On November 5, 1976, twenty-seven-year-old Dorothy Milliken left her rural home in Sabattus, Maine, to go to an all-night laundromat. The following morning, her body was found slumped against the outside wall. Despite various leads, there were no arrests for her murder. Dorothy Milliken became a name typed on an index card filed at state police headquarters, her crime scene displayed in grainy black-and-white photos in the evening newspapers. Nearly five decades later, author Sharon Kitchens examines the cold case, interviewing more than forty people, including Dorothy’s family, friends, former neighbors, law enforcement and forensic specialists. Who was Dorothy? Why has her killer never been found? Did she know her murderer, or was her death due to a random, frenzied attack?

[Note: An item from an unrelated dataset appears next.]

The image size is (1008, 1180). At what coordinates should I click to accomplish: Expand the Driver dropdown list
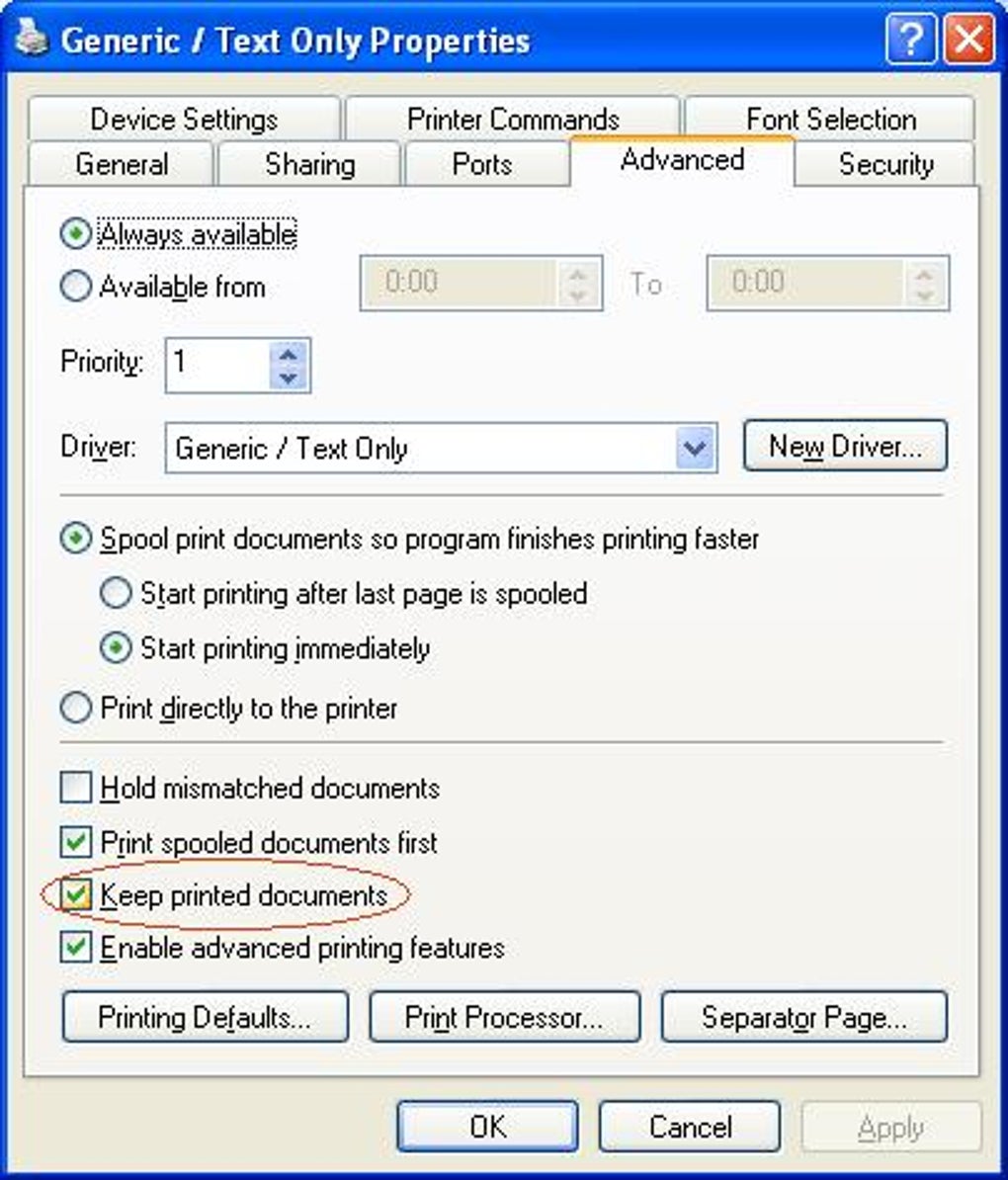pyautogui.click(x=694, y=449)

A portion of the profits from the sale of the book are being donated to the Forensic Anthropology Identification and Recovery (FAIR) Lab at the University of New Hampshire. The FAIR Lab trains students to excavate, recover and identify human remains.

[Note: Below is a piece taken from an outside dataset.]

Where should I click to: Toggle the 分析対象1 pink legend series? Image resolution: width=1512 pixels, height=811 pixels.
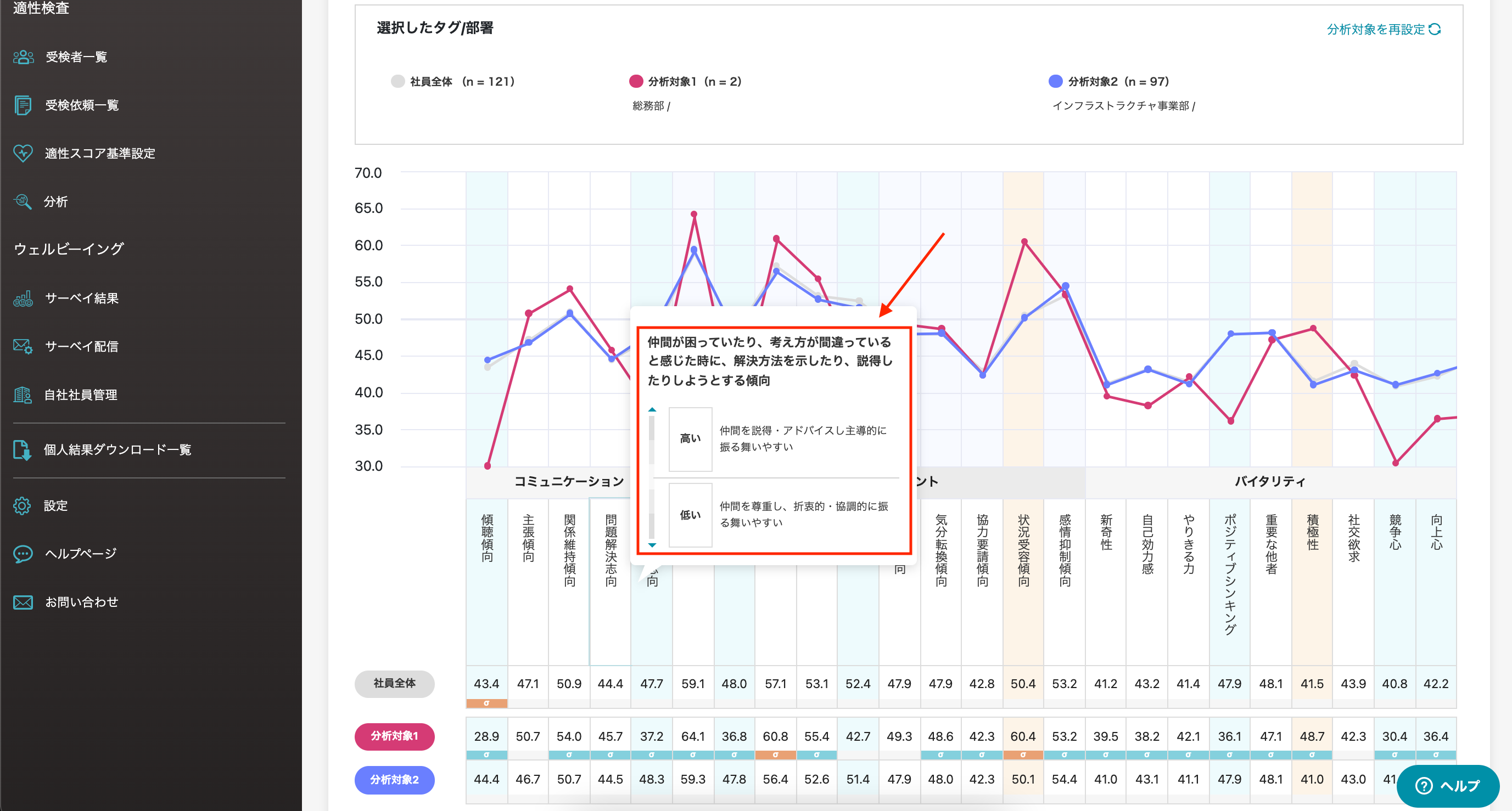pyautogui.click(x=636, y=82)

great research here, fulfilling the author’s stated goal to center her narrative around late Dotty while painstakingly outlining the details around her murder. the author’s focus scatters a bit but she definitely reinforces 1970s small-town Maine as dangerously creepy as Stephen King’s novels suggest
Well researched, but reads like notes on a police report. It is incredibly dry, the sentences are choppy, and the information is not presented in a way that keeps your attention. Definitely not an engaging read.